Depending on what shape your rocket is, and what ascent profile you take, you can get into LKO* for about 3500-ish dV. 4000 dV should be the absolute maximum, unless you built a crazy monstrosity.
* LKO OUTTA NOWHERE!
Of course aerobraking can reduce the slowdown at any burn on which a white arrow is shown on the diagram, so at Duna thats the 1380+370 that can be reduced by aerobraking (including parachute), and at Kerbin the 950 and 4500.....
With the new reentry heat I don't know how much of this can actually be practically absorbed by the atmosphere now, in 0.90 you could pretty much always discount all of it. It should still offer a sizeable aerobrake if you hit it at the right angle and have heat shields however.
By the way the values on that map for atmospheric bodies are out of date, with the new aero Kerbin requires only around 3500m/s to achieve orbit. I don't know what Duna or the other planets or Laythe are though.
Depending on how Duna's atmosphere faired in the new patches it seems reasonably likely you could get home, assuming your craft can survive a heavy aerobrake at Kerbin. Its only around 1380+370+110 = 1860 to launch and achieve an encounter with Kerbin, and it wouldn't take much extra (probably like 10-20 if done early enough) to achieve an atmospheric entry rather than a flyby.
So 3500 (lkOrbit) + 950 (sun intercept) + 110 + ~350 + ~1000 or less + 1380(duna liftoff) + 370 + 110 + 900-1200(kerbin return with 4 aero brakes) = 8670 + 5-10% for efficiency. Is this correct?
EVA refuels to max when entering back into command pod or other place your Kerbal can be stored that is not a cargo bay.
Was my math above correct?
No. As when aerobraking. You don't need to count Kerbin when returning as you are braking to slow down. Which means you can get all that removed just by using Kerbin's air to stop you. So 1380 Duna lift off + 370 + 110 + 950 = 2810. Main reason is. You are using Kerbin's atmosphere to slow you down. The 4500 would be needed if and only if Kerbin had no atmosphere to help you slow down.
Edit: Either way. You need to get out and push.
Thanks, I see n- wait no I dont...
I'm going to slow this down so my mental arse can handle this basic math...
1380, for liftoff duna.
370 for low orbit, duna.
110 to intercept for sun orbit.
950 to TRANSFER from sun, to Kerbin sub 70k orbit.. Anything wrong there <--?
During a flyby the 950 would be needed to circularise into LKO.
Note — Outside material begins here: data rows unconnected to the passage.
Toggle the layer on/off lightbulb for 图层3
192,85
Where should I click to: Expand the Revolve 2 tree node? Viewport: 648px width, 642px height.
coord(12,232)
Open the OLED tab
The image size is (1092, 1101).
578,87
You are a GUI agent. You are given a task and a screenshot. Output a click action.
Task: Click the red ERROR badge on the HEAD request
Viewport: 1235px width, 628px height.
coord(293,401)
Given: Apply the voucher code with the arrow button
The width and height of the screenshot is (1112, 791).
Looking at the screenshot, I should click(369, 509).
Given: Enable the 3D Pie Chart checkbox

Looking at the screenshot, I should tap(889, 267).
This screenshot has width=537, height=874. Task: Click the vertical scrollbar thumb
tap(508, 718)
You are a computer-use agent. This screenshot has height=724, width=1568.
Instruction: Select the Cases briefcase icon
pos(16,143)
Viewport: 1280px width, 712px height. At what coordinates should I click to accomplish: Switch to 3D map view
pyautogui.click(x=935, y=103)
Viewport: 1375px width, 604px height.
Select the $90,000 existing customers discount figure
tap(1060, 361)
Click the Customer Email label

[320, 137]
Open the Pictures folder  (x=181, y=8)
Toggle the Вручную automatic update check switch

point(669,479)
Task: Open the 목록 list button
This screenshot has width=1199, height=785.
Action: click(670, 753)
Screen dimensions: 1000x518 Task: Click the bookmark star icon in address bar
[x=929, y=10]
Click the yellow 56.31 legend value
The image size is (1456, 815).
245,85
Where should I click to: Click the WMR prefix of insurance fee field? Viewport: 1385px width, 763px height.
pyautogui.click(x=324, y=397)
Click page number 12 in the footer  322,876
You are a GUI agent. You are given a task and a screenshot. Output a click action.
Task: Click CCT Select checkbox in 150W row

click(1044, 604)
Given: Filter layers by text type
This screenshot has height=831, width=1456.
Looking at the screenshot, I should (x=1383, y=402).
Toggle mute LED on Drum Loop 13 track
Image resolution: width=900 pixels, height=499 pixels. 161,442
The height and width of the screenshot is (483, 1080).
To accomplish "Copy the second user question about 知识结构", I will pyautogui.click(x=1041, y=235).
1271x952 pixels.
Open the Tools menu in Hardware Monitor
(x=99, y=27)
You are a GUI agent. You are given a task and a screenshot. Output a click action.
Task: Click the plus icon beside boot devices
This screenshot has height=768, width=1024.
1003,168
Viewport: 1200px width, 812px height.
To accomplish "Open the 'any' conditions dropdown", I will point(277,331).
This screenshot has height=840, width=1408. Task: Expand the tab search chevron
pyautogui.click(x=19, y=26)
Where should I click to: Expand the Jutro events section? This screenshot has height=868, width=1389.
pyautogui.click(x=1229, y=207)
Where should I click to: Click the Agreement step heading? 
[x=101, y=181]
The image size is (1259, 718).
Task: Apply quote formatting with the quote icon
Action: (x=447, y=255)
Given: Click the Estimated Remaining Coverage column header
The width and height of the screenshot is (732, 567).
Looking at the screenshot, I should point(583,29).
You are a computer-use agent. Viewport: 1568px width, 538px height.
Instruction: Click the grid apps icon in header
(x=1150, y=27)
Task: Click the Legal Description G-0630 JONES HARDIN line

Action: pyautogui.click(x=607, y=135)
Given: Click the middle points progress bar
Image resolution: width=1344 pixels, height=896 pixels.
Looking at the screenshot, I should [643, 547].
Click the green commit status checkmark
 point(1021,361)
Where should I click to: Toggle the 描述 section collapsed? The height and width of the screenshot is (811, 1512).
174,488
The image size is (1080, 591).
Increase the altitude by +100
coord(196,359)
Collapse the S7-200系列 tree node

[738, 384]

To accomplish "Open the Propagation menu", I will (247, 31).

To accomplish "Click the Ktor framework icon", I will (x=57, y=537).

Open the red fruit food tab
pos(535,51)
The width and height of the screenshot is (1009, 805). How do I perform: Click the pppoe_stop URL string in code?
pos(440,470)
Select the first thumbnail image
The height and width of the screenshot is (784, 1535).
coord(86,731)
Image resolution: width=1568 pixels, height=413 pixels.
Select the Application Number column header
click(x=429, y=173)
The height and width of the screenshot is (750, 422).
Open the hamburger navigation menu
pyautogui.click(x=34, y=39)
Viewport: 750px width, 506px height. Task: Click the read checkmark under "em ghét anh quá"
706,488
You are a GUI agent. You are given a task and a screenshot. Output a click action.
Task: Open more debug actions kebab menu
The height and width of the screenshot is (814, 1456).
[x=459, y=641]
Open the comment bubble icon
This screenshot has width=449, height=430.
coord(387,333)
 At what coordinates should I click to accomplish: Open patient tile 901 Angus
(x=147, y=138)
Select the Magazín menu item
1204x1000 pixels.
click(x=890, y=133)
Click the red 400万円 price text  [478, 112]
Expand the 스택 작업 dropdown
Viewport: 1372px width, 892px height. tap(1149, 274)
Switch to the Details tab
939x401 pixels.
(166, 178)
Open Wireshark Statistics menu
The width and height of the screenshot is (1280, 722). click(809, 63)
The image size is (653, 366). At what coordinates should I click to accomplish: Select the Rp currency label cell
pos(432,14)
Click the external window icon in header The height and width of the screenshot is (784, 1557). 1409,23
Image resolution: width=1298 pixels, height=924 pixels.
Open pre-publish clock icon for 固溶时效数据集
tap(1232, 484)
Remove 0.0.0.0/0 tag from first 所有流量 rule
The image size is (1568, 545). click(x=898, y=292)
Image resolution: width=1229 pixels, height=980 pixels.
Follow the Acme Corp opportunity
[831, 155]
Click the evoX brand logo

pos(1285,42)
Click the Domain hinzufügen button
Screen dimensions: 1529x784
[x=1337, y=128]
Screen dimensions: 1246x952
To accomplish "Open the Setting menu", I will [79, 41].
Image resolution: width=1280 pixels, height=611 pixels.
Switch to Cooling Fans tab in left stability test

However, if the flyby goes through the atmosphere, which if corrected in advance of entering the Kerbin SOI will be really cheap, the re-entry aerobraking will act against the 950. So unless getting into orbit from the ground at Duna has become much more difficult I think your craft has a decent chance of making it home. The real problem is aerobraking enough to take a big chunk out of that 950 while actually surviving the re-entry heat.